- The Washington Times - Tuesday, April 5, 2022

President Biden is planning to extend the federal freeze on student loan payments, pushing it through the end of August, according to administration officials. 

The move is welcome news for borrowers who were set to have their payments kick in again next month. But Mr. Biden is facing increasing pressure from many party faithful to wipe away student debt altogether.

“I think some folks read these extensions as savvy politics, but I don’t think those folks understand the panic and disorder it causes people to get so close to these deadlines just to extend the uncertainty,” Rep. Alexandria Ocasio-Cortez said in response to the pause. “It doesn’t have the effect people think it does.”

The New York Democrat said: “We should cancel them.”

That was the thrust of the argument activists made when they converged on Washington this week for a “Pick Up the Pen, Joe” day of action to cancel student debt.

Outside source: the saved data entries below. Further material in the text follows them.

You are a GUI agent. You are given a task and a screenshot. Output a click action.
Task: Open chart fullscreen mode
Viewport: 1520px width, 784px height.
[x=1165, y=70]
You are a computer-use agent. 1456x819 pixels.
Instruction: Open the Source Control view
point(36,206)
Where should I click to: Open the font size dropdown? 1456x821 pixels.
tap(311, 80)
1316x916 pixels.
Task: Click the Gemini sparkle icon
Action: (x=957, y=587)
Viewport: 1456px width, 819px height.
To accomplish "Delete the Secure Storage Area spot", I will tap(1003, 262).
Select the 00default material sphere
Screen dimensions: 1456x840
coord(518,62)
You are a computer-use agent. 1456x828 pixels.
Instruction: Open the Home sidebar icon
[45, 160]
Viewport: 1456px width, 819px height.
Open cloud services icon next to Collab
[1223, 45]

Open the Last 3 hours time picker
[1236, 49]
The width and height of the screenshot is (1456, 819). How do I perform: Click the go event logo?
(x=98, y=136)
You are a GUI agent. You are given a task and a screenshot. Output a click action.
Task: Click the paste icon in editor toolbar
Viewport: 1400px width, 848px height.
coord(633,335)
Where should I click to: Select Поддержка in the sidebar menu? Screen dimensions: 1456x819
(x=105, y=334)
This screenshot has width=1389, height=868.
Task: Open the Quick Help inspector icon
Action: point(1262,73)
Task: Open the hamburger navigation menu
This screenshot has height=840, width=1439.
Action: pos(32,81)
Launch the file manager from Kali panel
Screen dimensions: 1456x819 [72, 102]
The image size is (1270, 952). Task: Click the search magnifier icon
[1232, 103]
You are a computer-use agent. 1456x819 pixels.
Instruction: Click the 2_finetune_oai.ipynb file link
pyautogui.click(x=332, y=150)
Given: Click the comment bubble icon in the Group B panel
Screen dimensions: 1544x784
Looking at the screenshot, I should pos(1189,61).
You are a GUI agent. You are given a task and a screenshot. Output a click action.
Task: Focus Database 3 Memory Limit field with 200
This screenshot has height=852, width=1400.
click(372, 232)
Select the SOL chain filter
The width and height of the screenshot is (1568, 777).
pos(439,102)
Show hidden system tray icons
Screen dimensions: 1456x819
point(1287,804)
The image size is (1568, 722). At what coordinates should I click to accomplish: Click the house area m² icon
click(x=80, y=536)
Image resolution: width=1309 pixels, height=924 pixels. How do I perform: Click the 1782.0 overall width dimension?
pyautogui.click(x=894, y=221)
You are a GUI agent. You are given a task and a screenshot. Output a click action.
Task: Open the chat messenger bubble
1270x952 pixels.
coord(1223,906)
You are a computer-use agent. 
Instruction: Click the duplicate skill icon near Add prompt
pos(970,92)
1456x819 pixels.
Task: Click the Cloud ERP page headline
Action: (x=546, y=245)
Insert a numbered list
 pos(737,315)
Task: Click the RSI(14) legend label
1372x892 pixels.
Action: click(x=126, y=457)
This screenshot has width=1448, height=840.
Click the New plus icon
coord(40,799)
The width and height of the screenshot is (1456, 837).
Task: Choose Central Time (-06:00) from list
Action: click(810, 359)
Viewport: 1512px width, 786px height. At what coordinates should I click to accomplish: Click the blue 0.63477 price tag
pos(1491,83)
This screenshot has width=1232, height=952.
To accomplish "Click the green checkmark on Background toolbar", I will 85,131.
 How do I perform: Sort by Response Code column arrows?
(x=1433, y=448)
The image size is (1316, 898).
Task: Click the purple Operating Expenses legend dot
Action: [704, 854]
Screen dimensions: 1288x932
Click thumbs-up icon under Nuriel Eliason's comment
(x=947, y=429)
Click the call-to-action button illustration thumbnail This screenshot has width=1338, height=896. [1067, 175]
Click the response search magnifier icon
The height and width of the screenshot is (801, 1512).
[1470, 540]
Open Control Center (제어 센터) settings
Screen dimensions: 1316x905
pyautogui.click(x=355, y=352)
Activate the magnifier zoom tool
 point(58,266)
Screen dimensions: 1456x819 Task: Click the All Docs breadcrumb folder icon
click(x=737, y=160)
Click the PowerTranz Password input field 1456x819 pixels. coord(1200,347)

Meanwhile, close to 100 Democrats on Capitol Hill, including Senate Majority Leader Charles S. Schumer, fired off a letter last week to Mr. Biden urging him to extend the pause through the end of the year and to “provide meaningful student debt cancellation.”

“Canceling a meaningful amount of student debt will provide long-term benefits to individuals and the economy, helping families buy their first homes, open a small business, or invest in their retirement,” the letter read. “More broadly, canceling student debt would add tens of billions of dollars in GDP growth.”

Mr. Schumer has said Mr. Biden could make student debt go away “with the flick of a pen.”

Eliminating all student debt carries an estimated price tag of $1.6 trillion. Forgiving up to $50,000 per borrower would cost an estimated $1 trillion.

More than 40 million Americans are carrying student loan debt. The average student loan debt is about $30,000.

The push to wipe it all away gained momentum in the 2020 Democratic presidential race.

Sens. Bernard Sanders of Vermont and Elizabeth Warren of Massachusetts popularized the push. Mr. Biden offered a less robust vision that would cancel the undergraduate federal student loan debt for borrowers with incomes under $125,000 per year who attended public institutions or historically black colleges and universities. He also pledged to eliminate  $10,000 in student loan debt per borrower.

The coronavirus relief package that passed Congress in 2020 suspended loan payments, eliminated interest rates and stopped collections on defaulted loans. The latest move marks the fifth time the program has been extended.

Republicans, in general, oppose the idea, making it unlikely that legislation could survive Congress.

As a result, Democrats and activists have urged Mr. Biden to cancel student debt through an executive order.

Mark Kantrowitz, a higher education expert, has warned that Mr. Biden does not have the legal authority to forgive student loans with the stroke of a pen.

Mr. Kantrowitz, however, has said there is a way for the Secretary of Education to implement broad student loan forgiveness through a regulatory change. He said the Department of Education has been granted regulatory authority through income-driven repayment plans.

Democrats are now calling on Mr. Biden to act, warning the party will pay the price in the midterm elections if he leaves too many campaign promises unfulfilled.

“Student debt relief could be the deciding issue for Democratic voters in November,” Ms. Warren said in a recent social media post.

Speaking at the rally this week, India Walton, a former Buffalo mayoral candidate, said that activists have “waited long enough” for the federal government to forgive student debt.

“We have to continue to fight, we have to continue to compel Joe Biden to pick up the pen, cancel the debt, not $10,000, no $50,000 - all of it,” Ms. Walton said. “Do it now. If you want to stimulate the economy. If you really are invested in racial, social and economic justice you can do it now. Why wait?”

• This story is based in part on wire-service reports.